Self-care looks different for everyone. I think that a lot of tasks that aren’t distinctly self-care end up accumulating with other tasks and delivering this feeling of things improving, and getting better, and improved mental positivity, and often physically feeling better. It isn’t so much the individual tasks as it is the outcome or effect that it achieves.


I have been really tired lately. My sleep has been fine, but I haven’t felt as much motivation. Adulting efforts have been really low. I haven’t always felt motivated to do the smallest of things. Even updating my credit card details to my new details on my autofill on my phone has felt like a chore. But please just give me a clap for doing this.

I’ve spent the long weekend exchanging voice messages with Pauline, and she inspired me to clean out my social media and unfollow anyone whose content I no longer wanted to read. I was being bombarded with a lot of fitness and tech related content that I didn’t actually enjoy, and had been following a lot of people whom I didn’t really interact with much. It really helped to stop following that content, because I unconsciously went back to actually reading and looking at things on my feed.

I can’t tell you how long it has been since I actually properly read stuff on Twitter. For a long time I just used Twitter to tweet shit. And then I’d periodically see if anyone interacted with what I wrote. And then I didn’t care too much.

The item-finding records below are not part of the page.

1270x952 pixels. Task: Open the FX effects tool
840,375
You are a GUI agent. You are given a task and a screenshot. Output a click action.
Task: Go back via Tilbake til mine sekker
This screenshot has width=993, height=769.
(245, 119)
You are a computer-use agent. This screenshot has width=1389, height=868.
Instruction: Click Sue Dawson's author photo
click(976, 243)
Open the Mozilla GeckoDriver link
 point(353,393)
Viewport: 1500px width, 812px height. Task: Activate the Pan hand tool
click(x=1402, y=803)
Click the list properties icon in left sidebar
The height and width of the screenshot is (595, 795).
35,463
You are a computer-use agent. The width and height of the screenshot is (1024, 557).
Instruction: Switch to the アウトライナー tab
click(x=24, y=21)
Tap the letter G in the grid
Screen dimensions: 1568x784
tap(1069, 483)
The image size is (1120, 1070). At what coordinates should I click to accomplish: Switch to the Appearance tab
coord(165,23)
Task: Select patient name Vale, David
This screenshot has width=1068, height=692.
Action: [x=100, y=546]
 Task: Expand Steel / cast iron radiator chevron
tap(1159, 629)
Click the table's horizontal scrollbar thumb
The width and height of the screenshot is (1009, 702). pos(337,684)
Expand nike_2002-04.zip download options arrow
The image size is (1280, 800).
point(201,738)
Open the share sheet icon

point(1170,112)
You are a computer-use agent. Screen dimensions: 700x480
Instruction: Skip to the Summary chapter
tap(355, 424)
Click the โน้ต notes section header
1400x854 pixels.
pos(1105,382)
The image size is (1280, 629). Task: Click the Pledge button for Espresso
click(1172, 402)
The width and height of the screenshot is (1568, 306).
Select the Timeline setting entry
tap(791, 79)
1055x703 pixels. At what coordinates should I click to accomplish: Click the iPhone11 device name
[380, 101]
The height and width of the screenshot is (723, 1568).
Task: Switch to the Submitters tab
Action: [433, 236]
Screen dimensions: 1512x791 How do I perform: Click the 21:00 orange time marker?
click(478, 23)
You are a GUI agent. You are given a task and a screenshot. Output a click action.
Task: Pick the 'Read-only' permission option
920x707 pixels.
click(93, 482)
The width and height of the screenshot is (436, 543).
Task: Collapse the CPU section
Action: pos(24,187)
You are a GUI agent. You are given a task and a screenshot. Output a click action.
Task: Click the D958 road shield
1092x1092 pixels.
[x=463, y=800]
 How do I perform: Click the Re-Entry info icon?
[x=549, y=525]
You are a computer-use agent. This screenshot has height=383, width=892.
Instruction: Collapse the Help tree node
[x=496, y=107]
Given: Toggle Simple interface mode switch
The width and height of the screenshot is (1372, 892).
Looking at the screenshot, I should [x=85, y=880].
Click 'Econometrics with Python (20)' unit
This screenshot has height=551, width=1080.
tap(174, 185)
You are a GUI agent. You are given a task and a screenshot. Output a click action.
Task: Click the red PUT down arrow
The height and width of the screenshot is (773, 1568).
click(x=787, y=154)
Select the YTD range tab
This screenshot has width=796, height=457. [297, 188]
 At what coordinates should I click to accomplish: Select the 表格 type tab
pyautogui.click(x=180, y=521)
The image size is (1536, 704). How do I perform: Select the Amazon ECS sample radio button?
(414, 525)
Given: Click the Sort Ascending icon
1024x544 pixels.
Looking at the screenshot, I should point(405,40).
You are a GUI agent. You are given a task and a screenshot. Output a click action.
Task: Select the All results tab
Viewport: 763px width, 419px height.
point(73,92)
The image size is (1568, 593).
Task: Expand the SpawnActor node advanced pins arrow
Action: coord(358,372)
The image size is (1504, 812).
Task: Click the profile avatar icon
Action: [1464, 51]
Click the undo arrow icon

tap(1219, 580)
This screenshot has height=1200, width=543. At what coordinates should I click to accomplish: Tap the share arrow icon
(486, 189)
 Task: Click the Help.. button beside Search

But over the past day alone, I’ve interacted with some people whom I actually like and care about, and have actually read the stuff that some of my friends and online friends have been posting. I’ve actually felt a lot better now that I feel like I’m in more control.

It may not be much, but as I sit here sipping my aqua-coloured “blue train” gin cocktail, having booked in my next haircut today and been able to organise a dinner with my family whom I haven’t seen in a while, I guess maybe this is just a couple of the things that will ultimately feel like “self-care”.